__Work task__
Print the records exactly. Every mark must remain.

# # #

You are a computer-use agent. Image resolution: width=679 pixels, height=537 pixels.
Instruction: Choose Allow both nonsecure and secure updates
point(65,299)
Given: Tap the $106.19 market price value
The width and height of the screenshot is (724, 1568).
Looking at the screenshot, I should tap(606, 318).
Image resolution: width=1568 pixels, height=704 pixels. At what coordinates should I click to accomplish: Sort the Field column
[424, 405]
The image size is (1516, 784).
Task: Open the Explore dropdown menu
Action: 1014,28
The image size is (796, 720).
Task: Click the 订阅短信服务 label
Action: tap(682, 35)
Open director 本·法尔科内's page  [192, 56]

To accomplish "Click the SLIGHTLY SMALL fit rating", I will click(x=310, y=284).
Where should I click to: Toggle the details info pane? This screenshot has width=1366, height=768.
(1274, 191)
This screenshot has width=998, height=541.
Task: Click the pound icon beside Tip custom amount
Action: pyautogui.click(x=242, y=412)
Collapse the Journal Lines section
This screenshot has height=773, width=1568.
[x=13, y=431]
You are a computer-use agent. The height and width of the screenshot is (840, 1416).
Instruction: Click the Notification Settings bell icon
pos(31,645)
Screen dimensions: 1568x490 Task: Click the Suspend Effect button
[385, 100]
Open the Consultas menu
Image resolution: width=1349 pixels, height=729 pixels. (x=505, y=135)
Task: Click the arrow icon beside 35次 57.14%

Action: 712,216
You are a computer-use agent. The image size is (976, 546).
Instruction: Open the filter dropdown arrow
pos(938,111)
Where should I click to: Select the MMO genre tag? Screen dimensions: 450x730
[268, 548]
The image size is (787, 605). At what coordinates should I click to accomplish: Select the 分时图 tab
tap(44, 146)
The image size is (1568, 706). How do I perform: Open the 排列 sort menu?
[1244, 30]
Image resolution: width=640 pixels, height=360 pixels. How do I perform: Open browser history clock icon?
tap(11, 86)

# # #

__Problem solution__
You are a computer-use agent. Image resolution: width=679 pixels, height=537 pixels.
Instruction: Choose Allow both nonsecure and secure updates
point(65,299)
Given: Tap the $106.19 market price value
The width and height of the screenshot is (724, 1568).
Looking at the screenshot, I should tap(606, 318).
Image resolution: width=1568 pixels, height=704 pixels. At what coordinates should I click to accomplish: Sort the Field column
[424, 405]
The image size is (1516, 784).
Task: Open the Explore dropdown menu
Action: 1014,28
The image size is (796, 720).
Task: Click the 订阅短信服务 label
Action: tap(682, 35)
Open director 本·法尔科内's page  [192, 56]

To accomplish "Click the SLIGHTLY SMALL fit rating", I will click(x=310, y=284).
Where should I click to: Toggle the details info pane? This screenshot has width=1366, height=768.
(1274, 191)
This screenshot has width=998, height=541.
Task: Click the pound icon beside Tip custom amount
Action: pyautogui.click(x=242, y=412)
Collapse the Journal Lines section
This screenshot has height=773, width=1568.
[x=13, y=431]
You are a computer-use agent. The height and width of the screenshot is (840, 1416).
Instruction: Click the Notification Settings bell icon
pos(31,645)
Screen dimensions: 1568x490 Task: Click the Suspend Effect button
[385, 100]
Open the Consultas menu
Image resolution: width=1349 pixels, height=729 pixels. (x=505, y=135)
Task: Click the arrow icon beside 35次 57.14%

Action: 712,216
You are a computer-use agent. The image size is (976, 546).
Instruction: Open the filter dropdown arrow
pos(938,111)
Where should I click to: Select the MMO genre tag? Screen dimensions: 450x730
[268, 548]
The image size is (787, 605). At what coordinates should I click to accomplish: Select the 分时图 tab
tap(44, 146)
The image size is (1568, 706). How do I perform: Open the 排列 sort menu?
[1244, 30]
Image resolution: width=640 pixels, height=360 pixels. How do I perform: Open browser history clock icon?
tap(11, 86)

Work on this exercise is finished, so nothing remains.